Schlappe 2 115 Wechselkennzeichen haben Zulassungsstellen zwischen Juli und Dezember 2012 laut dem Kraftfahrtbundesamt (KBA) ausgegeben. Pro Monat sind das rund 350 Kunden. Der größte Autoversicherer, die HUK-Coburg-Gruppe, hatte bis März 2013 gerade einmal 200 Verträge verkauft, der zweitgrößte Anbieter, die Allianz 156 Policen. Bei der Kölner DEVK sollen es zwischen 500 und 1 000 Verträge sein. Eine exakte Auswertung gebe es noch nicht. Und bei der Zurich Versicherung haben die Kunden – trotz massiver Werbung – bisher weniger als 100 Verträge abgeschlossen. Dies bedeutet auch eine Schlappe für den ADAC. Der aber rühmt sich trotzdem mit seiner ADAC-Autoversicherung „Marktführer bei Wechselkennzeichen“ zu sein. Genaue Zahlen will der Autoclub nicht nennen. Doch Marktführer von sehr wenig, bleibt sehr wenig.

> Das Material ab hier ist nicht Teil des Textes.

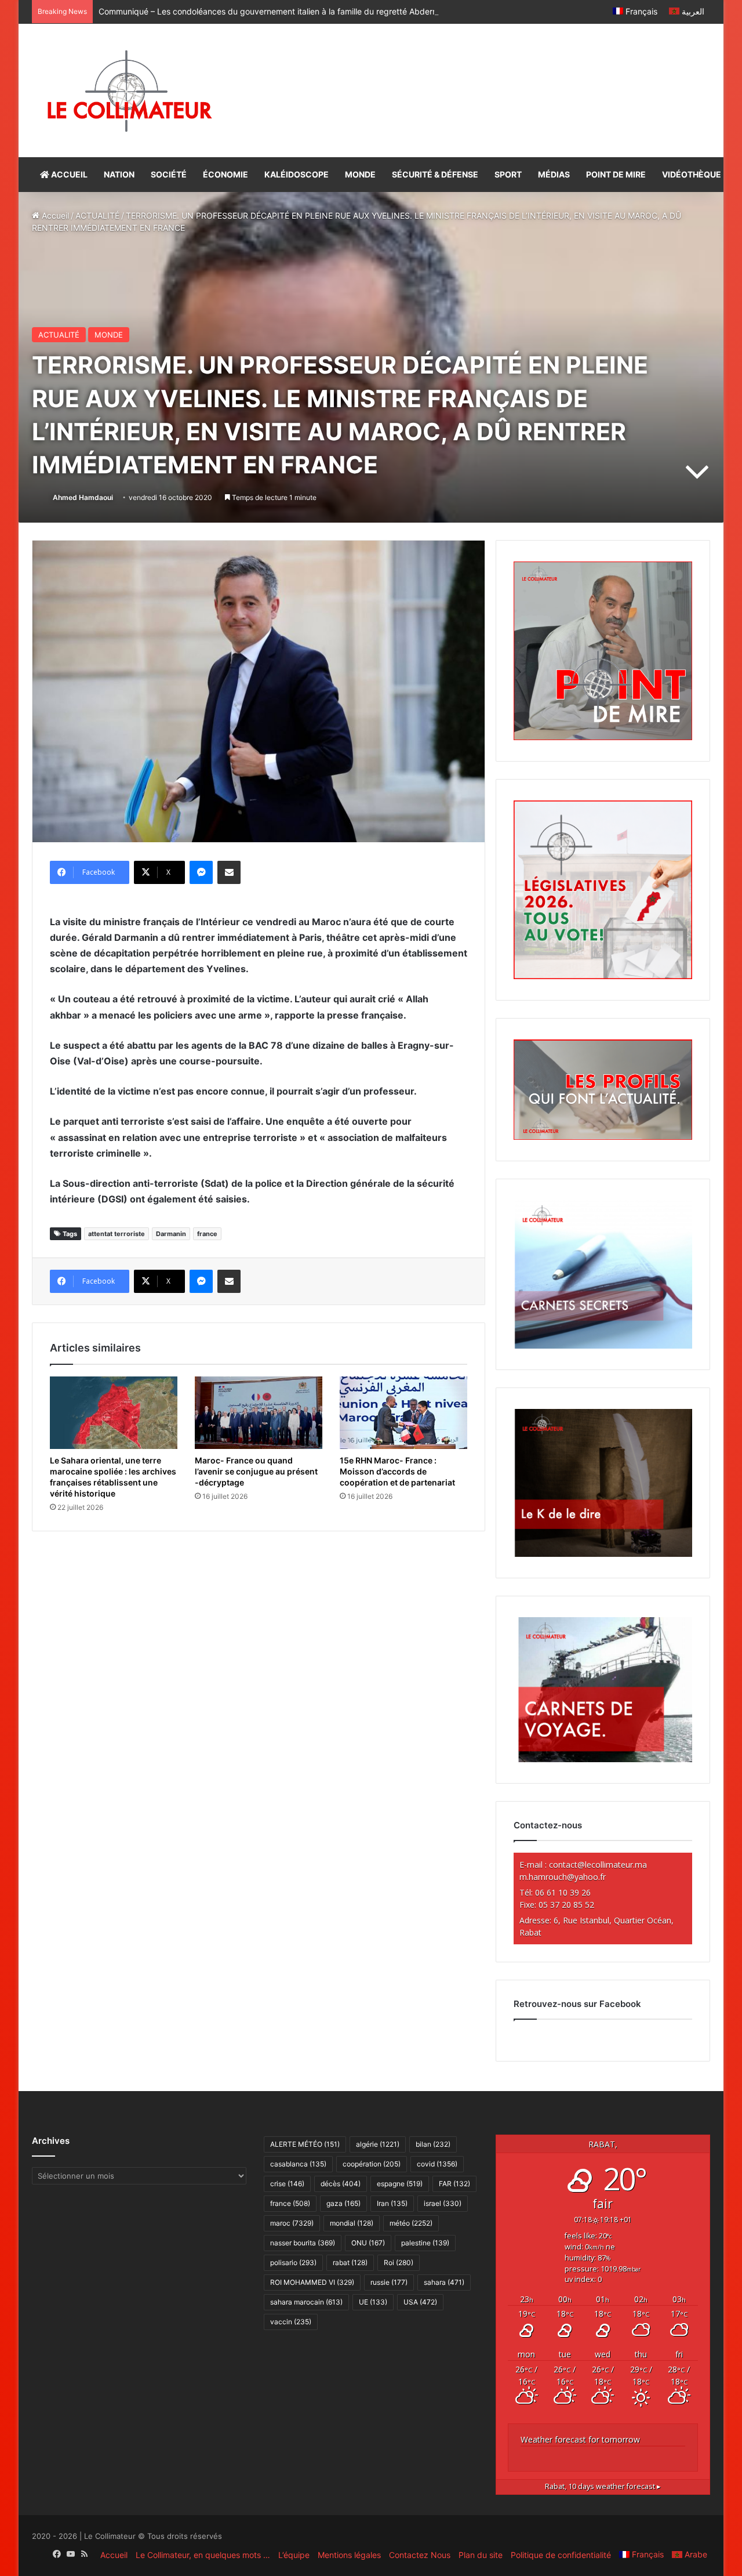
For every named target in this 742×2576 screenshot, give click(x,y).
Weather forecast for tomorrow (580, 2439)
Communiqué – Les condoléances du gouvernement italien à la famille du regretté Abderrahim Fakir (286, 11)
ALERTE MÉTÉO (305, 2144)
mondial (351, 2223)
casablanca (298, 2164)
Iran (392, 2203)
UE (373, 2302)
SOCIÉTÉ (169, 174)
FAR (454, 2183)
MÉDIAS (554, 174)
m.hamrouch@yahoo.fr (562, 1876)
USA (420, 2302)
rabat (350, 2262)
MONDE (360, 174)
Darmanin (171, 1234)
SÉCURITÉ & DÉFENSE (435, 174)
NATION (119, 174)
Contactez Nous (419, 2555)
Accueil (54, 215)
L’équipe (294, 2555)
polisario (293, 2262)
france (207, 1234)
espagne (400, 2183)
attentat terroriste (116, 1234)
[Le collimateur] (129, 90)
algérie (377, 2144)
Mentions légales (349, 2555)
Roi (398, 2262)
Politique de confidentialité (561, 2555)
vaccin (290, 2321)
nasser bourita (302, 2242)
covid (437, 2164)
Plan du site (481, 2555)
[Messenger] (201, 872)
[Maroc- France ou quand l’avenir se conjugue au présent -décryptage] (258, 1412)
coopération (372, 2164)
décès (341, 2183)
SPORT (508, 174)
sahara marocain (306, 2302)
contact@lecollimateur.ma (598, 1864)
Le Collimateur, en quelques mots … (203, 2555)
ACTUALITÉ (97, 215)
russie (389, 2282)
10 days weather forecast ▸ (603, 2486)
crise (287, 2183)
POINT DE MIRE (616, 174)
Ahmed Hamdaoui (83, 497)
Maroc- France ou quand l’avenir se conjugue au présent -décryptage (256, 1471)
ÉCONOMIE (225, 174)
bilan (433, 2144)
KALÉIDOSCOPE (296, 174)
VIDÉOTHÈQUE (691, 174)
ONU (368, 2242)
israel (442, 2203)
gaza (343, 2203)
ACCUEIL (68, 174)
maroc (292, 2223)
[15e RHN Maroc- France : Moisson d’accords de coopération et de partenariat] (403, 1412)
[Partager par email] (229, 872)
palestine (425, 2242)
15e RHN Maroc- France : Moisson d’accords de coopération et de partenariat (397, 1471)
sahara (444, 2282)
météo (411, 2223)
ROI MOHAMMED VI (312, 2282)
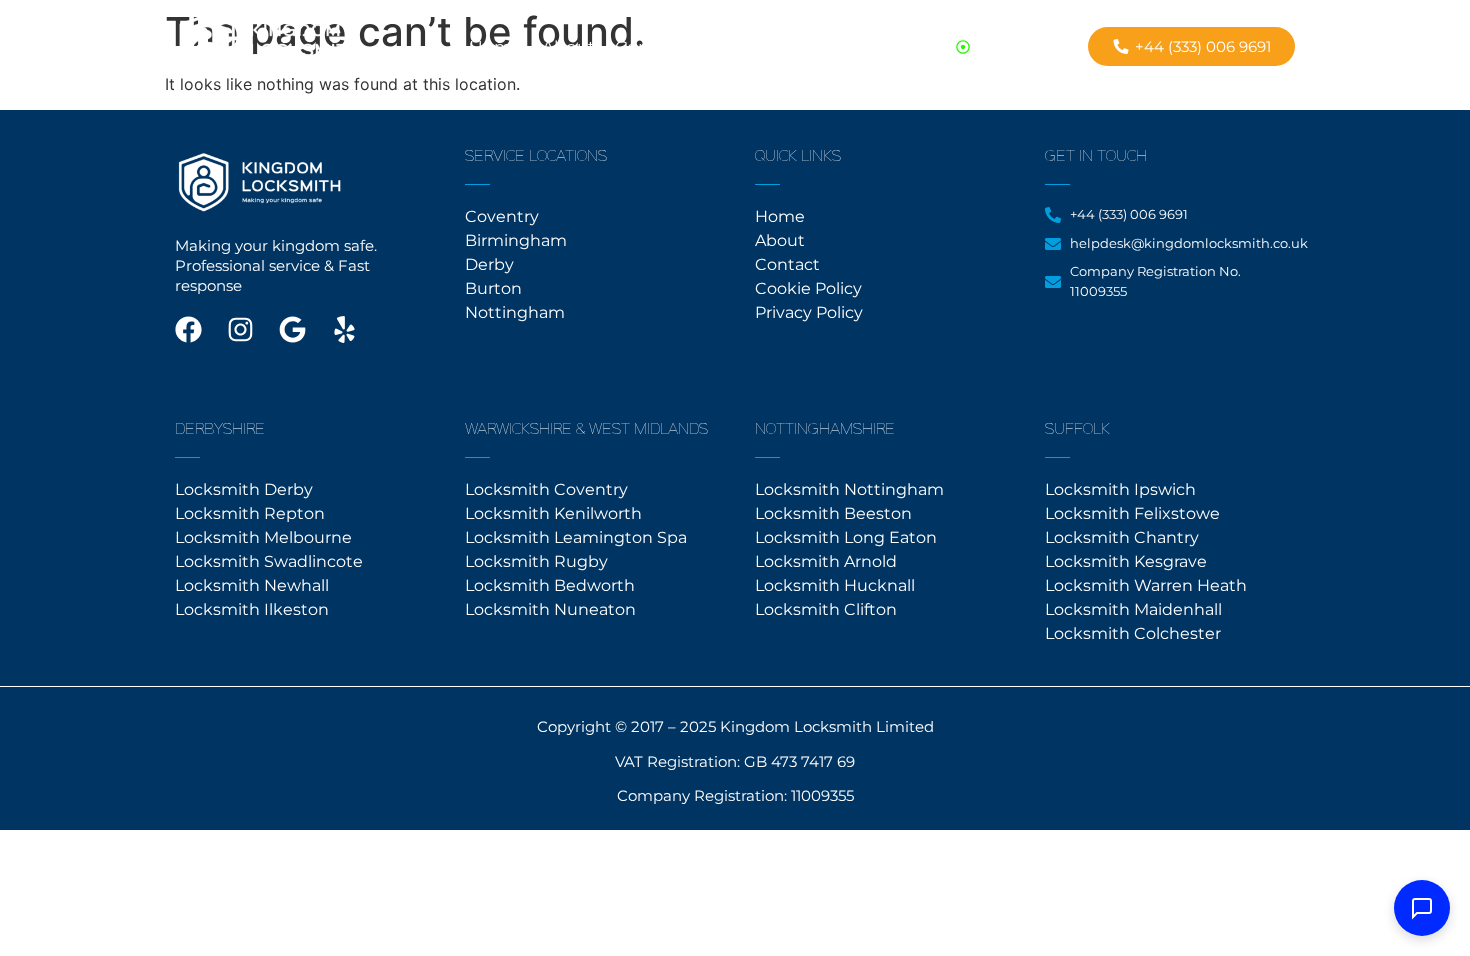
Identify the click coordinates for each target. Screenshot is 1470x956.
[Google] (292, 329)
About (568, 47)
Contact (649, 47)
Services (737, 47)
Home (495, 47)
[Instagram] (240, 329)
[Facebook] (188, 329)
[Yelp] (344, 329)
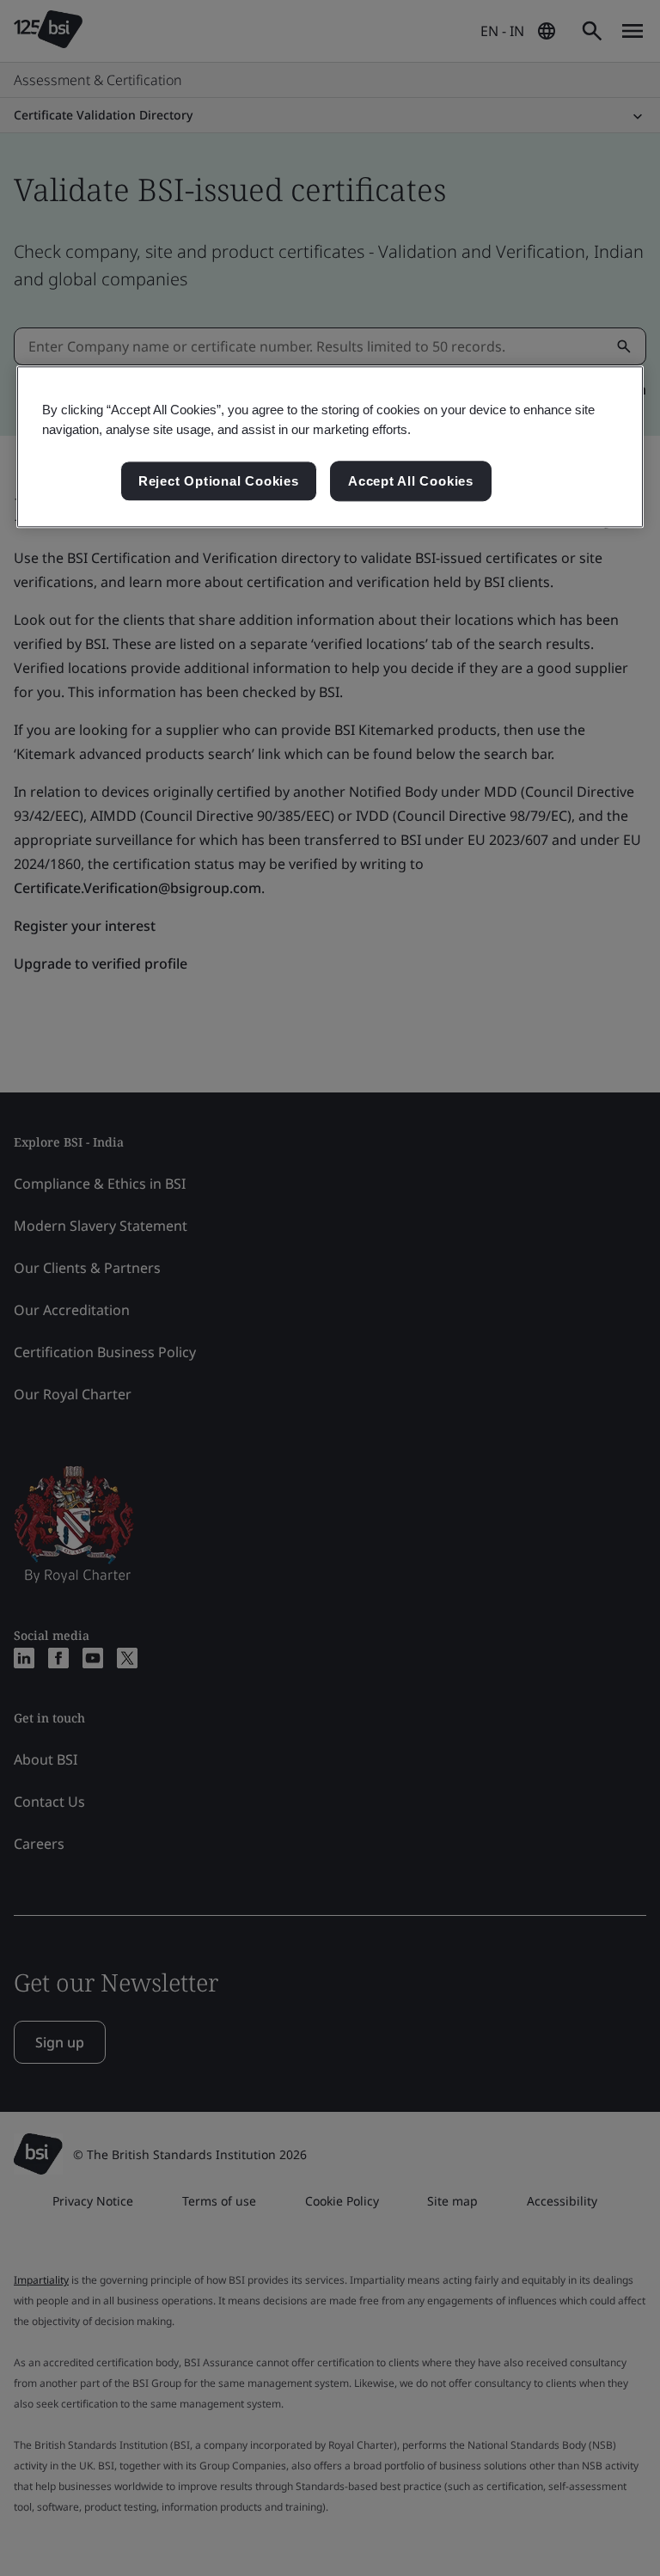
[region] (330, 447)
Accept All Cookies (411, 481)
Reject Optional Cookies (218, 481)
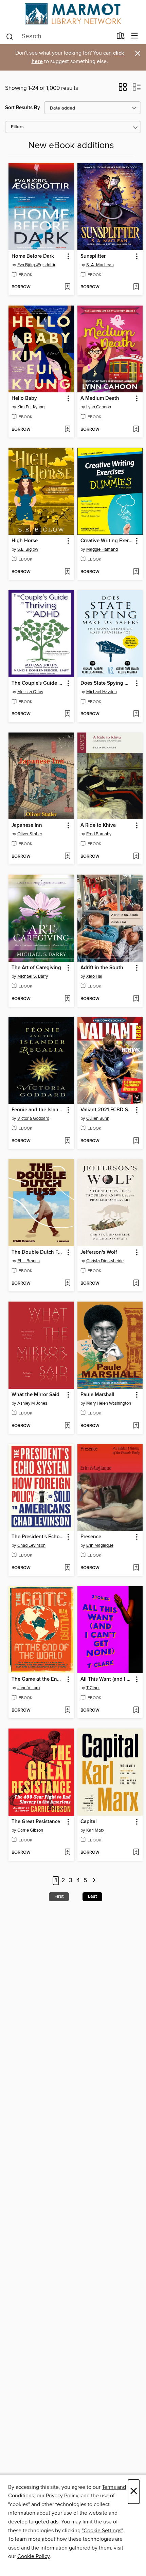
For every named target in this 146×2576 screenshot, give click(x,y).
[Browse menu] (134, 36)
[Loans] (120, 37)
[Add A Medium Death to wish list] (136, 429)
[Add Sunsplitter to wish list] (136, 287)
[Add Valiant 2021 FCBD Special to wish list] (136, 1141)
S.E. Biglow (27, 549)
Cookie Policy (33, 2556)
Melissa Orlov (30, 692)
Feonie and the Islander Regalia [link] (38, 1110)
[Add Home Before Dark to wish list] (67, 287)
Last (92, 1896)
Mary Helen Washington (108, 1403)
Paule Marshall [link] (97, 1395)
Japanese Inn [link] (27, 825)
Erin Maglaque (99, 1545)
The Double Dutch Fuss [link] (38, 1252)
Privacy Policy (62, 2495)
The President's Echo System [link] (38, 1537)
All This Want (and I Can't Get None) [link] (106, 1679)
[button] (122, 89)
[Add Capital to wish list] (136, 1852)
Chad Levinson (31, 1545)
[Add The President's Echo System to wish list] (67, 1568)
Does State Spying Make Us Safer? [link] (106, 683)
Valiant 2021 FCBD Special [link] (106, 1110)
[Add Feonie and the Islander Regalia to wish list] (67, 1141)
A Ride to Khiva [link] (98, 825)
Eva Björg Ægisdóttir (36, 265)
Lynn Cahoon (98, 407)
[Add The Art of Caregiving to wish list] (67, 999)
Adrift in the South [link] (101, 968)
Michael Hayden (101, 692)
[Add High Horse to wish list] (67, 572)
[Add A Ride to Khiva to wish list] (136, 856)
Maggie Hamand (102, 549)
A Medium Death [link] (99, 398)
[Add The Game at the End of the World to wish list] (67, 1710)
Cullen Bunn (97, 1118)
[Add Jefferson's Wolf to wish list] (136, 1283)
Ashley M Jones (32, 1403)
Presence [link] (90, 1537)
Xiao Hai (94, 976)
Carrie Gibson (30, 1830)
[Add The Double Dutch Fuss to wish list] (67, 1283)
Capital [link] (88, 1822)
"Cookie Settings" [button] (102, 2530)
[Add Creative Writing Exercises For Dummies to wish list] (136, 572)
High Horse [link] (25, 541)
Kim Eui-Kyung (30, 407)
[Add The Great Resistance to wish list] (67, 1852)
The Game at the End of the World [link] (38, 1679)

Demgegenüber hatte der Staat mit 54 000 Kunden pro Jahr gerechnet – in sechs Monaten hätte es dann immerhin 27 000 Fahrzeugpärchen mit Wechselkennzeichen gegeben; Pustekuchen! Meilenweit ist Deutschland in dieser Beziehung von der Schweiz entfernt. Hier fahren 10 Prozent der Fahrzeuge mit Wechselkennzeichen. Umgerechnet für Deutschland wären das fünf Millionen Fahrzeuge. Die Neueinführung des Wechselkennzeichens hat hierzulande viel Geld gekostet. Immerhin entstand Firmen mit Flotten nach Einschätzung des Bundesrates wegen einer neuen Informationspflicht und den kommunalen Zulassungsbehörden ein Mehraufwand von insgesamt über 20 Millionen Euro. Auch für die Kfz-Versicherer, die Wechselkennzeichentarife anbieten, dürfte die Neuregelung aufgrund der Kalkulation und höheren Verwaltungskosten ein Minusgeschäft gewesen sein. Die Zeche zahlen Steuerzahler und alle Autobesitzer.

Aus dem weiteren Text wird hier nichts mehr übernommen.